I READ with interest the article Shark watch (Ecowatch, Oct 9), on the dire situation that sharks around our coastal waters are in. We are in serious need of a new perspective if we are to continue having our finned friends in our marine backyards. And if your article is anything to go by, time is certainly not on their side.
We need an urgent re-think on how we view these animals. Not the dreaded creatures that slice through the murky waters of our imagination with their sickle-shaped dorsal fins, but the very vanguard of evolutionary resilience that they are. Not the bloodthirsty beast of Peter Benchley’s Jaws, but the more mecurial protaganist in Peter Matthiessen’s Blue Meridian. Not the misguided notions of healing and virility that they symbolise, but the very diversity of the marine environment and our natural world that they have come to epitomise.
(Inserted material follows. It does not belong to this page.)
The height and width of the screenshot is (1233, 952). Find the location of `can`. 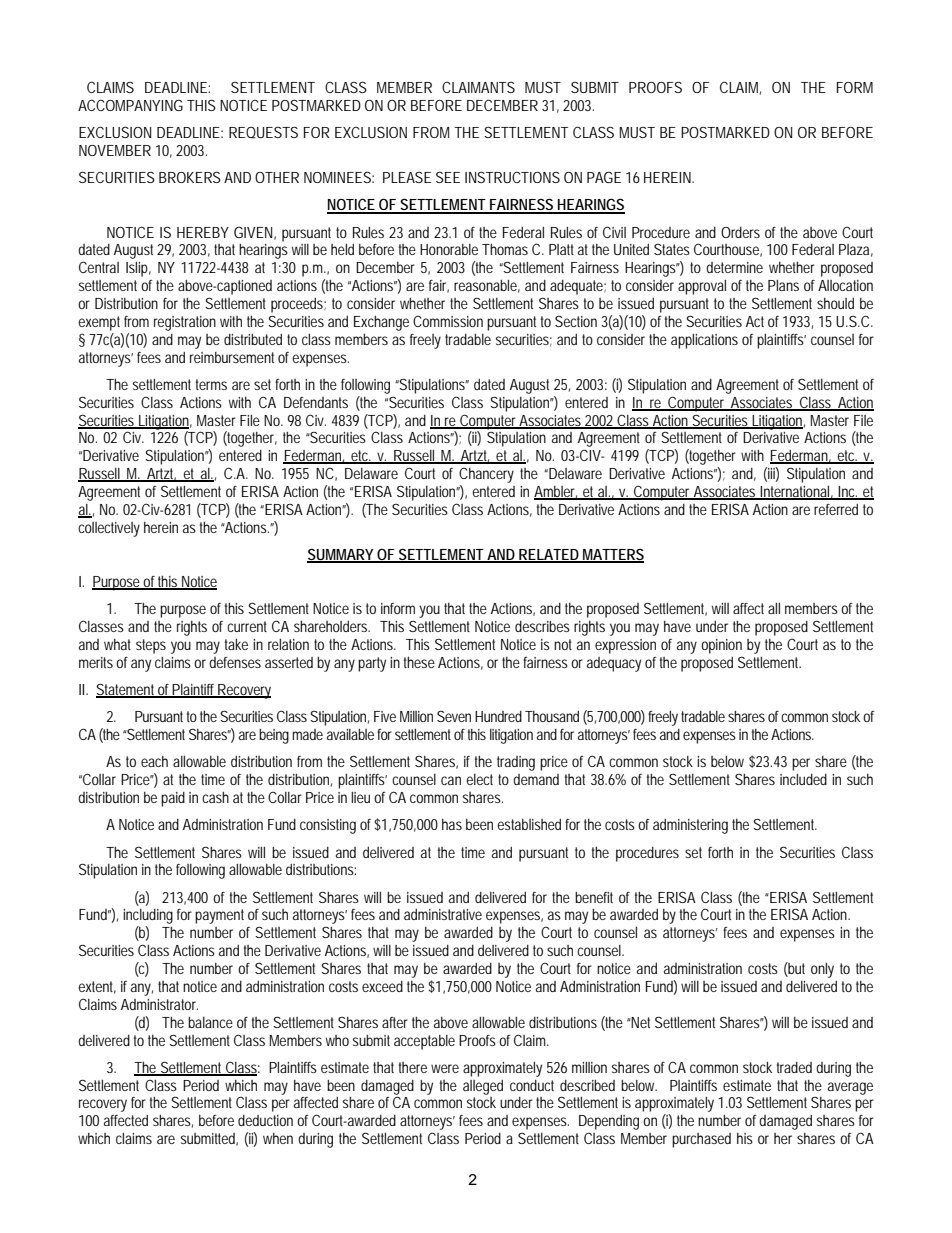

can is located at coordinates (451, 780).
From the oceanic white tip which patrols the farthest reaches of the open seas much like camels roaming an empty desert, to the bull shark which navigates thousands of kilometres up some of the largest freshwater rivers in the world due to their unique adaptations, we owe a salutary nod to this most incredible of species that we are privileged to share our world with.
I have no doubt that we have a long way to go in Malaysia before we turn some of these general attitudes around and adopt some of the best practices in places such as the Bahamas, where sightings of 6m tiger sharks and great hammerheads are still a possibility due to the protection that these majestic animals have been accorded there.
The cause is not lost, however; when you set aside the protection, marine life responds and recovers in ways that are nothing short of astonishing. This is true as well here in Malaysia.
During my own scuba diving excursions, I notice a curious phenomenon every time I visit Pulau Tioman. A small rocky outcrop (called Renggis) barely minutes from the bustling Berjaya Hotel Resort harbours a stable and thriving population of blacktip reef sharks in comparison to the more remote outermost islands, which are often touted as better diving sites but where I have not had such sightings.
What could explain this? It could very well be that the outermost islands do not benefit from the protection that Renggis has (being closer to the main island and away from the plying fishing boats and trawlers further offshore). And it is quite possible that the sharks have figured this out and shelter here instead. And it’s not just the sharks – turtles, cuttlefish and a whole host of other creatures seem to have also figured this out.
Protection is key and it’s not too late to re-think the legacy that we wish to leave behind both for our finned friends as well as the next generation.